• _Exercise objective_:
Down to the last line below, write out every line exactly, starting with the one that contains "1024x1024 pixels. Task: Click" and leaving out the pictures.
____ Provided entries
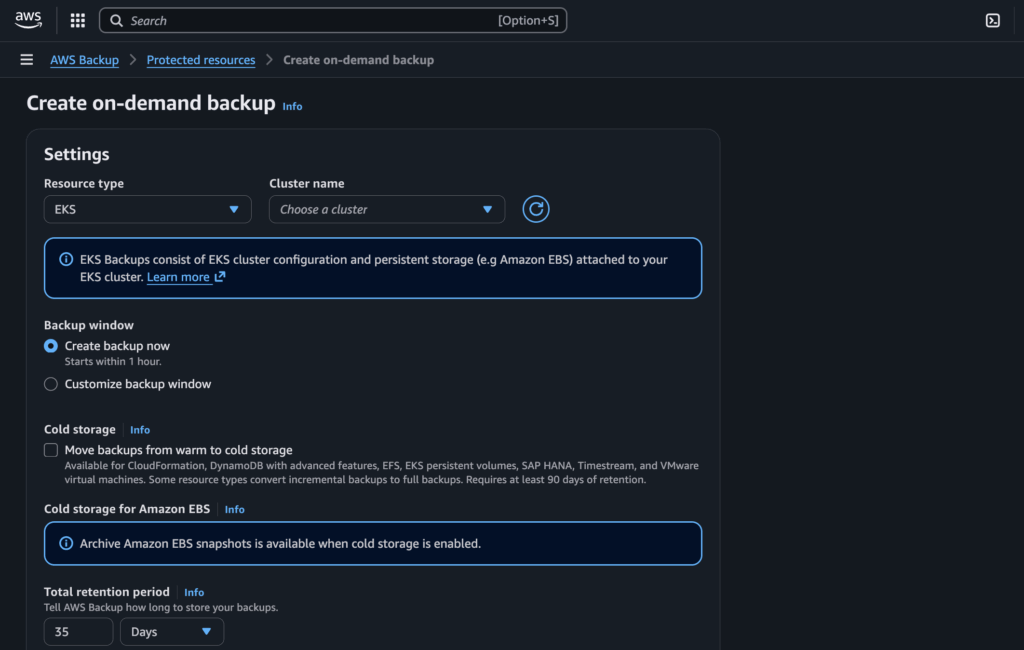
Task: Click Info next to Cold storage heading
Action: tap(140, 429)

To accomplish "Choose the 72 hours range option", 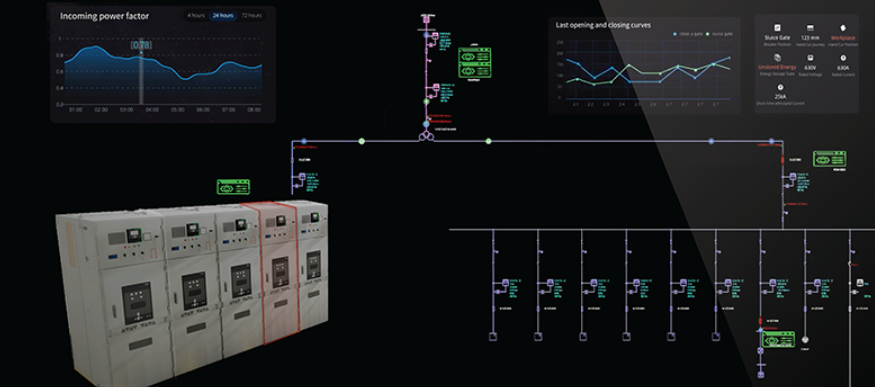I will [251, 16].
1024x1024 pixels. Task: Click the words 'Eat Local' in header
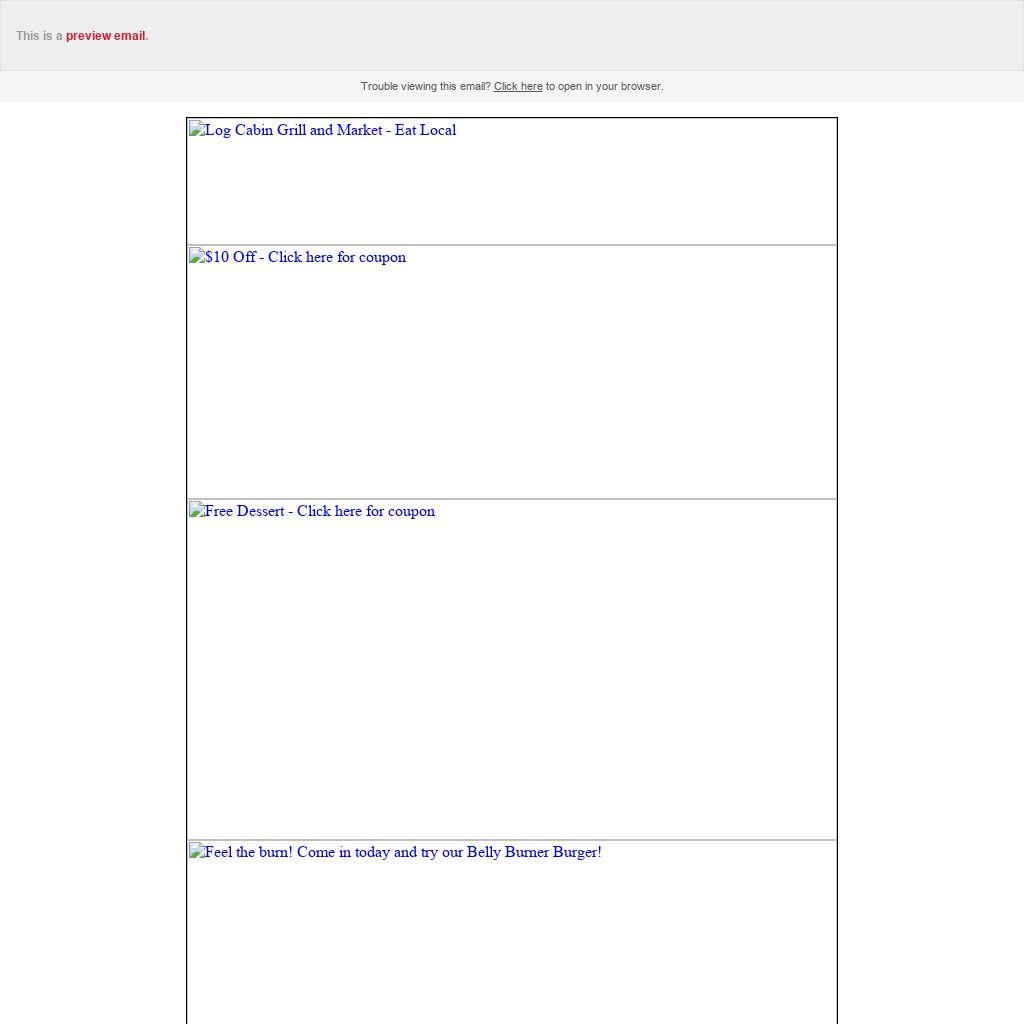coord(426,130)
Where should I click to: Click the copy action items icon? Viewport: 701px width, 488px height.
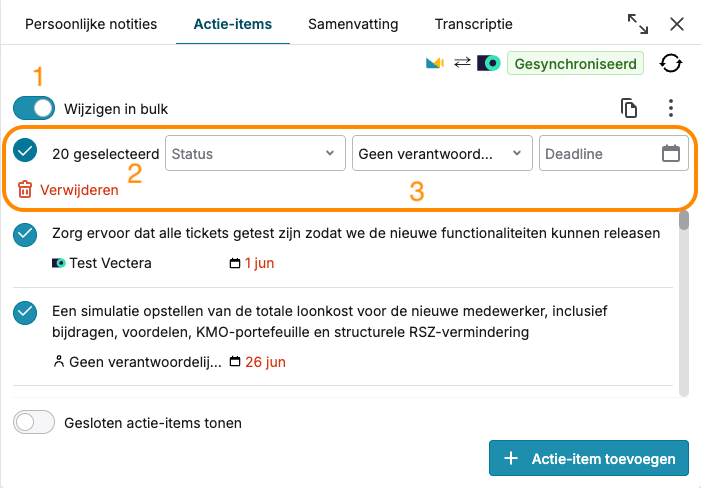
________
• _Response to the task_:
1024x1024 pixels. Task: Click the words 'Eat Local' in header
coord(426,130)
Where should I click to: Click the copy action items icon? Viewport: 701px width, 488px height.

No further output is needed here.